Asexuality isn't a matter of not having sexual desire, but instead it's a matter of lacking the motivation to act on those sexual feelings - asexual people may have sexual desire, they just don't act on it. I think of it very much like bisexuality; being attracted to both male and female doesn't mean all bisexuals feel the same way about both sexes...sexuality isn't black and white, it's different shades of grey. I'd say OP definitely falls into the category of being asexual.
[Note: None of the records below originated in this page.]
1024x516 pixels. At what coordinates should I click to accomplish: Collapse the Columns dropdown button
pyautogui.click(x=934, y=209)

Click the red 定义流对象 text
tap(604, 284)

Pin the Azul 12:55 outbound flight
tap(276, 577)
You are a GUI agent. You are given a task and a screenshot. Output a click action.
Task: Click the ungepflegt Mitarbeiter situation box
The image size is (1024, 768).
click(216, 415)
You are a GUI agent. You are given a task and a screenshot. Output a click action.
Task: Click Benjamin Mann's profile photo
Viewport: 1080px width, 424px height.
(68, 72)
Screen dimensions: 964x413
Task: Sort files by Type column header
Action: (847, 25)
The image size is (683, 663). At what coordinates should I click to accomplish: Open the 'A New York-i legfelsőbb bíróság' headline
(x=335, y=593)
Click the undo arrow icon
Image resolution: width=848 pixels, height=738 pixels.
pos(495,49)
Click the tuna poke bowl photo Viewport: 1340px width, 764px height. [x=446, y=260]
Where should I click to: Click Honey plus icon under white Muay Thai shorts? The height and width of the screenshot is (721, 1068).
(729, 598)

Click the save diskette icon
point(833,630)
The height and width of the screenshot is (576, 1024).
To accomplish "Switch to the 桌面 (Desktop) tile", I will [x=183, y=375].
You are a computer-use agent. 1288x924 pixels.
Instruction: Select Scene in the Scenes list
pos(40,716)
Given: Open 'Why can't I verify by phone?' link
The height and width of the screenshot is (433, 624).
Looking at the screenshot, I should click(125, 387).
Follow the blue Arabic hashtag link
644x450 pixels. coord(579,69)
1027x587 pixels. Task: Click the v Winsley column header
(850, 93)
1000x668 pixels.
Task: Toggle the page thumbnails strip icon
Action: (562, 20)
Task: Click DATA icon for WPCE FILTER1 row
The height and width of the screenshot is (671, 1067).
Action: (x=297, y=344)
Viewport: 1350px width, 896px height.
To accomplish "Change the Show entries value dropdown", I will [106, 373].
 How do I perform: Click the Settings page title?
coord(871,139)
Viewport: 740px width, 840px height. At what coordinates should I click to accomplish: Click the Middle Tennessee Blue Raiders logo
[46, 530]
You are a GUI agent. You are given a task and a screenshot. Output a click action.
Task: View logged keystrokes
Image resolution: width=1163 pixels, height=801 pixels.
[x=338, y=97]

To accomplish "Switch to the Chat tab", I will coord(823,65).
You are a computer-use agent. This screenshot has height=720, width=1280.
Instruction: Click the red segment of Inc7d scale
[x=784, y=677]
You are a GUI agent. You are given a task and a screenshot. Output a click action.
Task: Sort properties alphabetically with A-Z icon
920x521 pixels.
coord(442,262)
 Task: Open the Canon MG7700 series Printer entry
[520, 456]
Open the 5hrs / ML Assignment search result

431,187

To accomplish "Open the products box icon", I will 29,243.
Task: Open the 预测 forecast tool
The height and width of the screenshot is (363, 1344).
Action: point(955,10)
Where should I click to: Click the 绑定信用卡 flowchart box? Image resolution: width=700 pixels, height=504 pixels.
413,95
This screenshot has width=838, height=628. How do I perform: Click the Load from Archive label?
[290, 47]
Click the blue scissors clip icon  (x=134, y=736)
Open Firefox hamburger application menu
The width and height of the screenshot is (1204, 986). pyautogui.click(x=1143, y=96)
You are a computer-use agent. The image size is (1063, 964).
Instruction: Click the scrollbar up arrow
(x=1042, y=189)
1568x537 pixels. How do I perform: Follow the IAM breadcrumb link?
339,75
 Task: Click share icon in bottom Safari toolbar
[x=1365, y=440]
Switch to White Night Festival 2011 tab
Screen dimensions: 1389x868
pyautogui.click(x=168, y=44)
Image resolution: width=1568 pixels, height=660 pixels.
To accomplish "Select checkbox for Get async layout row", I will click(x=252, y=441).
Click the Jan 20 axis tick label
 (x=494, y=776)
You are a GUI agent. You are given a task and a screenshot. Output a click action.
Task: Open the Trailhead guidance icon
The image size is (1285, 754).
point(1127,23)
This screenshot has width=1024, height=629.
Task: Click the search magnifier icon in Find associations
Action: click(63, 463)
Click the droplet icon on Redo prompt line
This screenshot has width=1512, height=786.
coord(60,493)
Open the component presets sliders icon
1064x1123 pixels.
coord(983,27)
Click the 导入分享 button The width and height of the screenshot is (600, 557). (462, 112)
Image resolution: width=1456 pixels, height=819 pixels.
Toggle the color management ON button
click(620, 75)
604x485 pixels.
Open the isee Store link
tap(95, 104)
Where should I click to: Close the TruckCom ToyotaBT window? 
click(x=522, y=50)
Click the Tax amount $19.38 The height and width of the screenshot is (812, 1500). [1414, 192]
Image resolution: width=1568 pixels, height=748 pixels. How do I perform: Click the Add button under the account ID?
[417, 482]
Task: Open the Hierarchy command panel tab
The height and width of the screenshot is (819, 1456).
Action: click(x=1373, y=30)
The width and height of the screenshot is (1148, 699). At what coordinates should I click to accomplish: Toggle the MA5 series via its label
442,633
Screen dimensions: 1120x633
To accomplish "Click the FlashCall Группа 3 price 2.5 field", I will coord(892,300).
And to the OP - it's fine to be asexual.
Your parents may want grandchildren but it's not up to them, it's to be expected that they're hopeful you will give them grandchildren, as an asexual you might still do that (you may find one day you want sex, you may get pregnant without sex, you may adopt, etc.) but it's the same as if you were homosexual or if you choose not to be a 'breeder' - they have to respect that, if they can't then simply tell them once that this is the situation and leave it there, don't get into a discussion with them about it as it's not your problem if they don't understand or respect who you are.


_________________
Bloodheart

Good-looking girls break hearts, and goodhearted girls mend them.


Stellar
Veteran
Veteran

User avatar

Joined: 19 Mar 2010
Age: 31
Gender: Female
Posts: 1,249
Location: California

31 Jan 2011, 7:20 am

It's okay to be anything you want to be as long as you're not hurting yourself or infringing upon the rights of others. Hopefully your parents can understand that soon.



aFiendishThingy
Butterfly
Butterfly

User avatar

Joined: 11 Jan 2011
Age: 34
Gender: Female
Posts: 17
Location: WV, USA

10 Apr 2011, 10:40 pm

I used to wonder if I was a lesbian.. but then it occurred to me that while being also very pleasant to look at, females don't really arouse sexual desire in me either. I long for relationships when I'm not in one, but I've come to realize recently that it's pretty much only the emotional and intellectual connection that I crave. It's not necessarily that I'm frightened of sex or anything, though. Heck, I dated a guy in high school for almost a year and a half, and didn't once have intercourse with the poor guy - not because I was "uncomfortable" with the idea, but because it simply never occurred to me! I absolutely love hugging someone I'm close to, and touching skin, but nothing beyond that. I've only masturbated once or twice, and wasn't a big fan. I don't even like kissing.
I see this becoming a problem with the guy I've been in a relationship with for six months (during which time it's occurred to me that I'm probably asexual)... He has a healthy sexual appetite, and I just go ahead and do it every once in a while because it's what he wants, even though I never enjoy it and always spend the whole time "faking it" while waiting for it to be over... Something about that doesn't seem right, and I feel he realizes what I'm doing. We've talked about it a couple times, and he says he understands, but he still seems to think it's just self-esteem issues or some kind of childhood trauma "holding me back". Blah. I love the guy, but don't feel I can give him what he wants/needs/deserves physically. Wat do?